Assignment 3

In addition to electronic submission, please also turn in hardcopy! I plan to grade the hardcopy. I will go to the electronic version while grading only if I need to. Hardcopy assignments can be turned in under my office door, AVW 3143, or you can turn it in early in class on Wednesday if it's done by then.

Finite-state automata

  1. Consider the tokenizer in /afs/glue.umd.edu/class/fall2006/ling/723/0101/public/hw3/tokenize1.pl. Copy it to one of your own directories and run it by piping some text into standard input, i.e., at the Unix shell prompt (%), type:
    % ./tokenize1.pl < example.txt
    You can ignore the top and bottom of the Perl source; all that matters is the regular expression in the middle:
    [A-Za-z]+    # words
    | [0-9]+     # numbers
    | 's | --    # some special symbols
    | [^ ]       # individual symbols
    

    Note that here whitespace and comments are allowed, and ignored, inside the regular expression (except inside square brackets, and except when escaped by a backslash).

    1. Run the tokenizer on /afs/glue.umd.edu/class/fall2006/ling/723/0101/public/hw3/fireswamp.txt.
    2. Extend the tokenizer to handle acronyms like R.O.U.S. and the like. It should be able to handle any acronym, not just a few. Provide your program listing and show that it works on fireswamp.txt. Show that it works on other acronyms by running on the following sentence:
      • "Not Spew," said Hermione impatiently. "It's S.P.E.W. Stands for the Society for the Promotion of Elfish Welfare."
    3. Identify another problem in fireswamp.txt and fix it. Provide your program listing and the output on fireswamp.txt.

  2. Extend your implementation of depth-first search from last week to simulate a nondeterministic finite-state automaton (NFA):
    1. Change your graph representation to allow arc labels. Encode the following NFA:
    2. Change the "push" step of the algorithm to push (state, position) pairs instead of just nodes (see J&M book, p. 44). Provide your program listing.
    3. Demonstrate that your algorithm works correctly using the following example strings and a few others:
      • aaa
      • bbb
      • aab
  3. Language models

  4. In this exercise, we are going to play with some real language models using the simple programs shown in class. They are in /afs/glue.umd.edu/class/fall2006/ling/723/0101/public/hw3/ and are called make-lm.py, lm-score.py, and lm-generate.py. You can copy them to your own directory or run them where they are. It is assumed below that you have copied them to your own directory. There are also some corpora in /afs/glue.umd.edu/class/fall2006/ling/723/0101/public/texts. Please don't copy these, as they are sizable.
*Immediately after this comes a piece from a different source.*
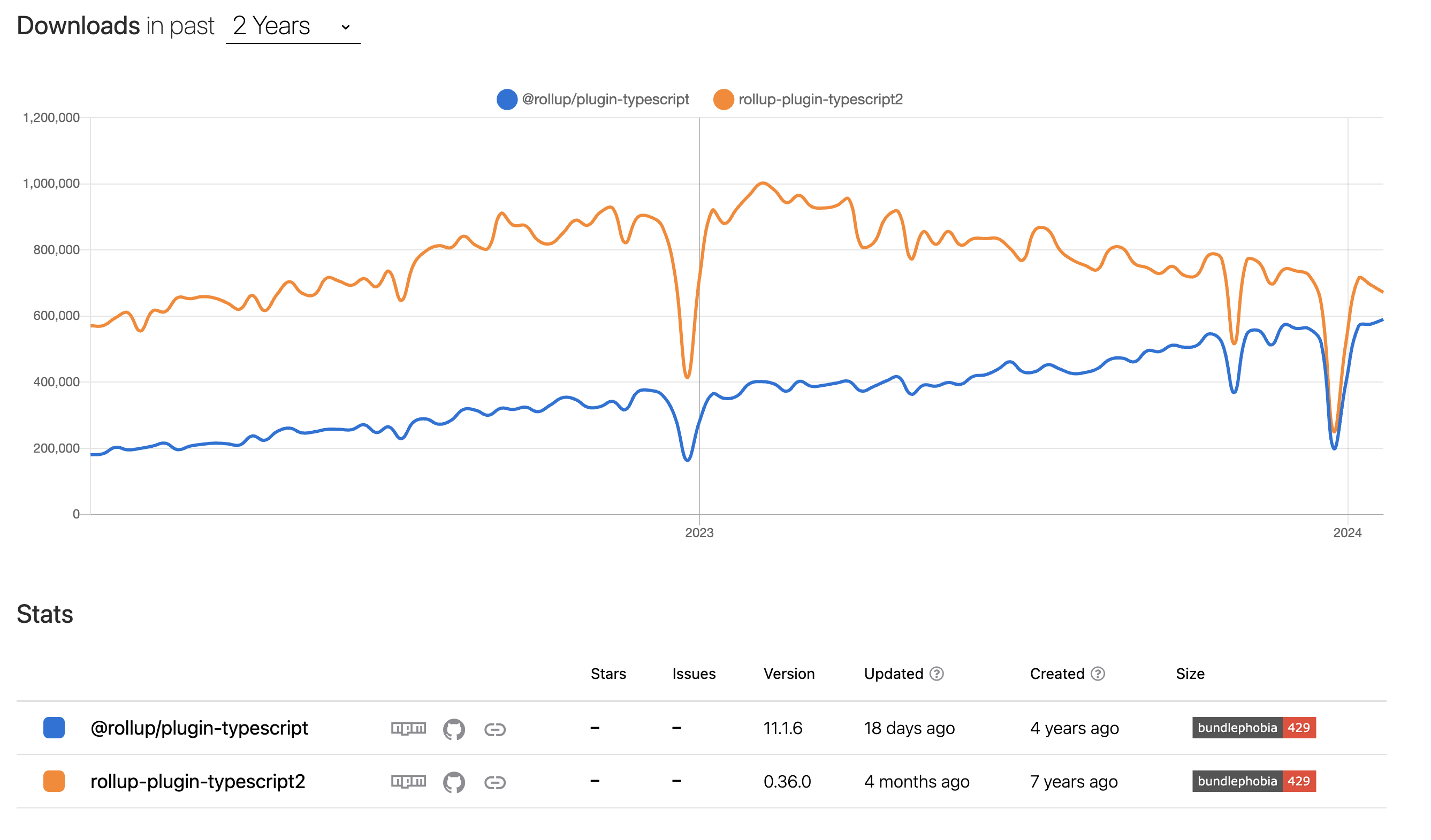The height and width of the screenshot is (840, 1431).
Task: Open homepage link icon for @rollup/plugin-typescript
Action: pos(494,729)
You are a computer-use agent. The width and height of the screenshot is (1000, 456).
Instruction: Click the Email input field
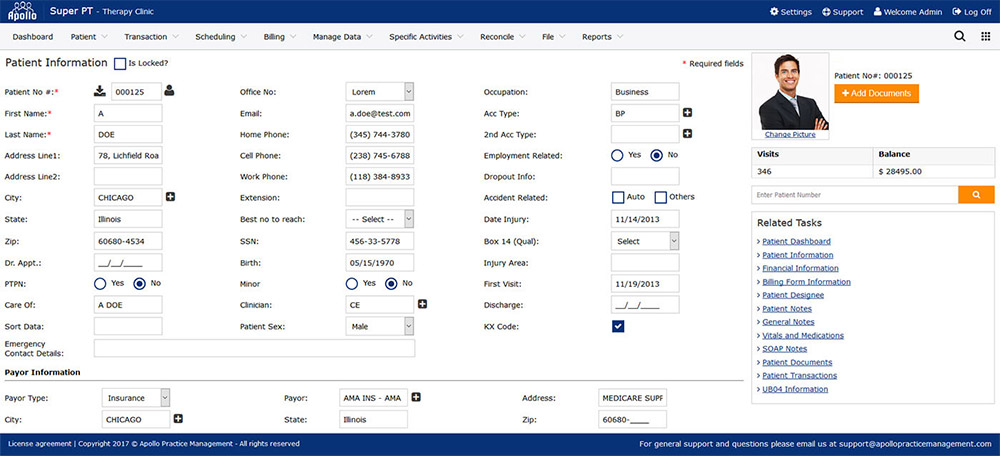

    1. Create a bigram language model out of the Princess Bride script:

      % ./make-lm.py -n 2 /afs/glue.umd.edu/class/fall2006/ling/723/0101/public/texts/princess.txt -o princess.lm
      Have a look at the language model file. It should look like:
      sword. </s>     1.000000
      memory. </s>    1.000000
      at seeing       0.009709
      at all  0.019417
      at least,       0.009709
      at her. 0.009709
      at her, 0.019417
      at hand,        0.009709
      at last,        0.019417
      at Humperdinck. 0.009709
      

      Each line has an n-gram, and a probability: for example, the first line gives P(</s>|sword.). Notice that we have not done any tokenization -- you are welcome to try it with a tokenizer, but for consistency's sake we will all try untokenized text first.

    2. Use the probabilities in the language model file to calculate the probability of the string
      I'm not left-handed.
      Use grep to find the n-grams in the language model file, and of course you may use a calculator to multiply the probabilities together. Don't forget the start and stop symbols. Show the individual n-gram probabilities you used. Check your work against the computer's:
      % ./lm-score.py -m princess.lm
      I'm not left-handed.
      [Press control-D; you may have to press it twice]
      I'm not left-handed.     => exp(-n.nnnnn)

      The computer gives the answer as a logarithm (base 10) because in practice these probabilities can get very small.

    3. Give the random generator a try:
      % ./lm-generate.py -m princess.lm -r 10
      The -r 10 specifies the number of random sentences to generate.

    4. Now for the interesting part: create some more language models on the same text, using different values of n (use the -n option). Try at least n=1 and n=3 or 4. For these new language models, looking up the probability of the string again -- what happens? Generating some random sentences -- does the quality go up or down? Explain.